Un grande tam tam si è creato intorno a 'Cose che capitano', il primo libro di Claudia Priano: tutti vogliono dire la propria. Ecco per voi i punti di vista degli amici di mentelocale.it, in attesa che l'autrice presenti il suo romanzo a Genova. L'appuntamento è per mercoledì 10 maggio al Teatro della Tosse, insieme a Claudia Priano, Tonino Conte e Laura Guglielmi.
Cose che capitano è
una passeggiata con Claudia. Si prendono treni, si parte, si ritorna, le borse sempre pienissime di oggetti e foglietti, o
gloss e libretti. Dalla fredda Milano, che si offre senza mai veramente darsi, alla calda Genova, che si scopre tra un vicolo e l'altro.

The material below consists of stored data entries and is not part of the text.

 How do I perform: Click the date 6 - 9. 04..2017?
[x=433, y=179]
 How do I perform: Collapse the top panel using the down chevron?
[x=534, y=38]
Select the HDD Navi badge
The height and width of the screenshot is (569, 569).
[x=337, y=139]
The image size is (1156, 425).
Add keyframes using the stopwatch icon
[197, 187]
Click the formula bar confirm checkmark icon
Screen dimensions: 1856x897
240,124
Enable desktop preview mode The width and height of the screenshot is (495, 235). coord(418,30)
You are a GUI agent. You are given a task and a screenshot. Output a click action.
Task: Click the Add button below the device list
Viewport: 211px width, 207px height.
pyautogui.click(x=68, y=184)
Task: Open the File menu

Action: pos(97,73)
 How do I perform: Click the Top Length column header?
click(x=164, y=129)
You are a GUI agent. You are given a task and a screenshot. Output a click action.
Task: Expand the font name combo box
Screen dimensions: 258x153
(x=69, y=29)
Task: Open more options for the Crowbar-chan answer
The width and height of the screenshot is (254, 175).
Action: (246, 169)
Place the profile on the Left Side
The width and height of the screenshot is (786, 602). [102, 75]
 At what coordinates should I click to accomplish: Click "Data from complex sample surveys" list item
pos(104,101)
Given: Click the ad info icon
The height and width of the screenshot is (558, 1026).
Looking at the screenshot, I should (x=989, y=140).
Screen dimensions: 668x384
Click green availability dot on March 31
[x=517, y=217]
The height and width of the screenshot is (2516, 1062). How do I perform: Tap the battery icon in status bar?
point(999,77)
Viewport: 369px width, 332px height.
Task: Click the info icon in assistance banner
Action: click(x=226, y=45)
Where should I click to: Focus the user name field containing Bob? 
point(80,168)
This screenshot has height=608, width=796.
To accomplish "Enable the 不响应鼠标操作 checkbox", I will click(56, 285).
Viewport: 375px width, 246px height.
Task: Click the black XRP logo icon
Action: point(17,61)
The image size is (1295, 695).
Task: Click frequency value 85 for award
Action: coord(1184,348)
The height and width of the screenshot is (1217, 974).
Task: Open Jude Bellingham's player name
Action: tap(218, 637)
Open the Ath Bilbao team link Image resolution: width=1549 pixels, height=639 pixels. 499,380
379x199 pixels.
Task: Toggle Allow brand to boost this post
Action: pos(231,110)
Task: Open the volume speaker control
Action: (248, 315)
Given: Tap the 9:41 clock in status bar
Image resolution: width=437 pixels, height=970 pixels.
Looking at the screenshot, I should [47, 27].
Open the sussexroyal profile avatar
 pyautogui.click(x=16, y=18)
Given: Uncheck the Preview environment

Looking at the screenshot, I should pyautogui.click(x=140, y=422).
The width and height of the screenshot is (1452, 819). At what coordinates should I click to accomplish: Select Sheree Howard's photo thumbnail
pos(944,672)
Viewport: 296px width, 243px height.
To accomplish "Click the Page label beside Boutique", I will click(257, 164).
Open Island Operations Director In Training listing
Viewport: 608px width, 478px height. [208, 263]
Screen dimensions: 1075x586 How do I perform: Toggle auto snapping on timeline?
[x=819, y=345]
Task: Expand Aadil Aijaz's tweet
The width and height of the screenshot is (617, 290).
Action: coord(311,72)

Dietro l'angolo la felicità. Nuda, come sempre nel raccontare di ombre e di gioie, di fatiche e di forze
in mezzo a tutti i colori dei suoi abiti, i fiori e le righe. Claudia/Teresa
è
donna che ride delle proprie sventure e delle proprie fortune. Quelle di
essere accolta ad esempio e raccolta tra
le braccia calde di amiche
generose.
Quella di
sapersi innamorare di nuovo guardando e spiando dalla
finestra i movimenti di
uno strano, affascinante uomo. E sperare di
incontrarlo. Che nella vita ci si deve ancora e sempre far stupire.
Che a
noi folli solitarie ci basta una musica di Tom Waits che faccia da colonna
sonora alla nostra vita per renderci allegre, ci basta il bar che alla
mattina ci aspetta per il cappuccino e la brioche, ci basta un profumo di un
panificio che ci riporta all'infanzia.
O un libro che ci regaliamo, o il
mare in inverno della spiaggia di Recco mentre cola il formaggio dalla
focaccia.
Noi, che ci teniamo compagnia cosi, annotando immagini sublimi e altissime
ma anche imbranate e buffissime, non possiamo non ritrovarci in Teresa
Panebianco.
Bon Voyage ma chère Claudine... Tua Colette Marina.